Problem to work on » Reproduce without any pictures the lines from the one that contains "You are a computer-use agent." through the end of the records, exactly as written.

Working data »
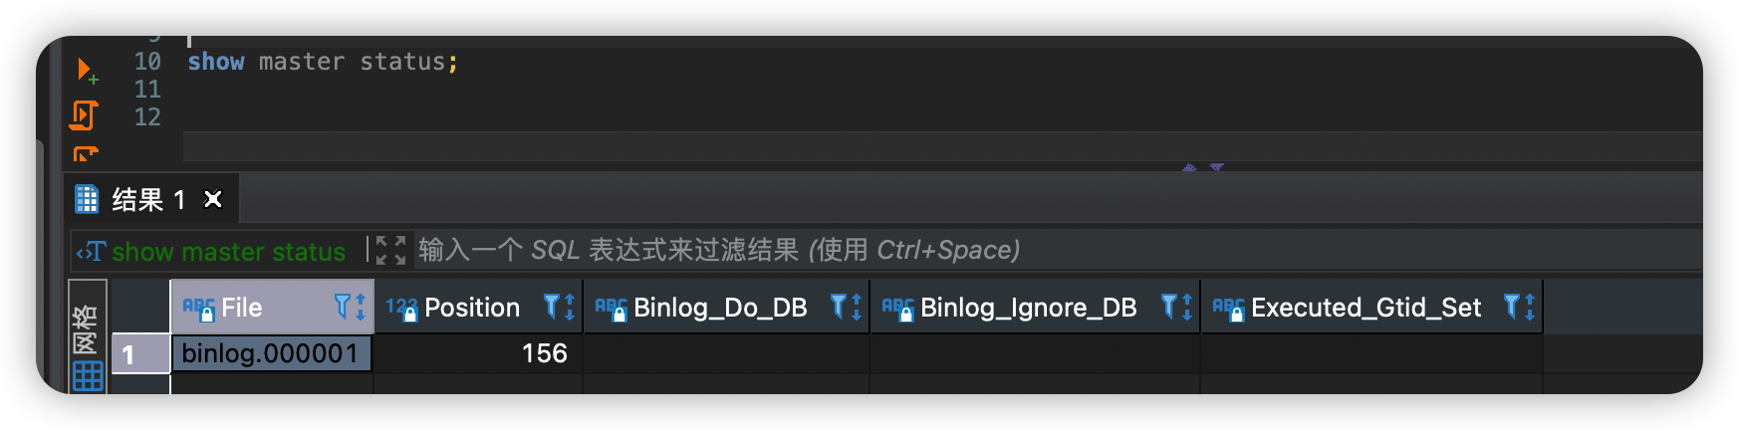
Task: Click the filter funnel in Position column header
Action: [552, 307]
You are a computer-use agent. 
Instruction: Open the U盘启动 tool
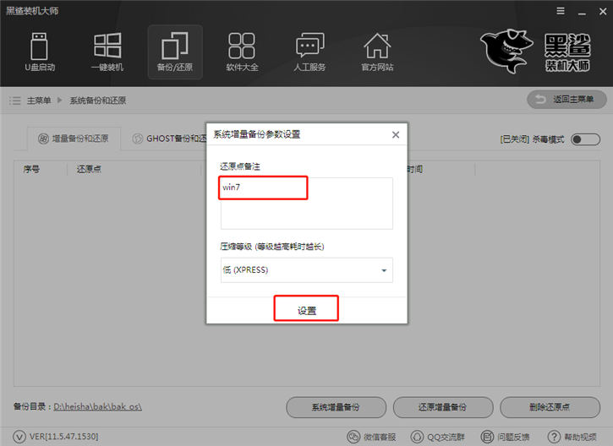(x=41, y=51)
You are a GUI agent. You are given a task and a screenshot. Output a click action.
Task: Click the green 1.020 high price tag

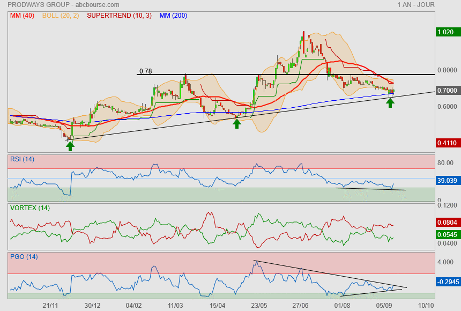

Final answer »
You are a computer-use agent. 
Instruction: Open the U盘启动 tool
(x=41, y=51)
You are a GUI agent. You are given a task and a screenshot. Output a click action.
Task: Click the green 1.020 high price tag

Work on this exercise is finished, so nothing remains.